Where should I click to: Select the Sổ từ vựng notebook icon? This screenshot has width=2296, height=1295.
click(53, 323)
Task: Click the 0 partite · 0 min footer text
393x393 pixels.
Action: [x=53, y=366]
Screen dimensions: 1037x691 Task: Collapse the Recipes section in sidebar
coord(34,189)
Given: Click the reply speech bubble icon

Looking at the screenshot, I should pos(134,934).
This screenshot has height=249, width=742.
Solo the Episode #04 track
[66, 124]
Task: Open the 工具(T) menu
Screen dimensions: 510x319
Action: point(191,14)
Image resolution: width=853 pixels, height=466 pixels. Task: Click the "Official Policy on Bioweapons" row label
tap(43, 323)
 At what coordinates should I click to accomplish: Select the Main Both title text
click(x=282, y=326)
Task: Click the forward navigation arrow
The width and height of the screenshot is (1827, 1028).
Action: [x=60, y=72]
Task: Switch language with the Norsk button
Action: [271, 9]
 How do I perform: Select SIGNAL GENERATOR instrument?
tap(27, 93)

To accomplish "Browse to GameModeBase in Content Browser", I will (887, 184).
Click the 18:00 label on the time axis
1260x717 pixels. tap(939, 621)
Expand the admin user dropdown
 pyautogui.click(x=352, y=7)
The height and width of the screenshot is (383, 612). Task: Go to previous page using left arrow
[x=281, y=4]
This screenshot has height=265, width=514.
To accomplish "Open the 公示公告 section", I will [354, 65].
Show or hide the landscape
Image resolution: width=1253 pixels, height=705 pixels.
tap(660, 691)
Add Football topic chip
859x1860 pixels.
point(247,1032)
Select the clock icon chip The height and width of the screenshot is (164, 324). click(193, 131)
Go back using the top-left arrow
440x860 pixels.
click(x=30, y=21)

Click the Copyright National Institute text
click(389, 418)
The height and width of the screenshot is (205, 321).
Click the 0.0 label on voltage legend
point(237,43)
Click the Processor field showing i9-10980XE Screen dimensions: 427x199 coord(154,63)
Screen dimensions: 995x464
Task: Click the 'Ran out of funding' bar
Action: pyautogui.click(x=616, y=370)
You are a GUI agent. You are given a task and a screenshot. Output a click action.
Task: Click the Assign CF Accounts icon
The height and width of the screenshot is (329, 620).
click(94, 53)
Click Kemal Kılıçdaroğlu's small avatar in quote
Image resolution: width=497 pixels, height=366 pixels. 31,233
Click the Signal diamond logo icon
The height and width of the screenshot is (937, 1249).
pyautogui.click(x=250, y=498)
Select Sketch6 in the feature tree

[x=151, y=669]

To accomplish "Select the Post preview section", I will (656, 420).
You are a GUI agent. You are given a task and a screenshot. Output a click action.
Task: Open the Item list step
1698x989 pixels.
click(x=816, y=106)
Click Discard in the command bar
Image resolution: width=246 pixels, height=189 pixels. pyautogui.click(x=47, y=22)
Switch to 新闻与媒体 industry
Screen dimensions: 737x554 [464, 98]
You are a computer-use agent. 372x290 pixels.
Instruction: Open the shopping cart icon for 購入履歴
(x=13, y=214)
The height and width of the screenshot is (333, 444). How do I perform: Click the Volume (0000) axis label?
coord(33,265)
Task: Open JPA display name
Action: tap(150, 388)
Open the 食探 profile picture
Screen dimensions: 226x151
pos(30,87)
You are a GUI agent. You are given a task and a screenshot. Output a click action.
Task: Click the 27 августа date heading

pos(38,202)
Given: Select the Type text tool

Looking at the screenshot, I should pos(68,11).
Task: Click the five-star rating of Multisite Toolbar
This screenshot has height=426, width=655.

| Problem details |
Report every line above that contains the string "text", copying each such line in full.

| Exercise result |
Task: Click the 0 partite · 0 min footer text
 At what coordinates should I click to accomplish: Select the Main Both title text
Click the Copyright National Institute text
Given: Select the Type text tool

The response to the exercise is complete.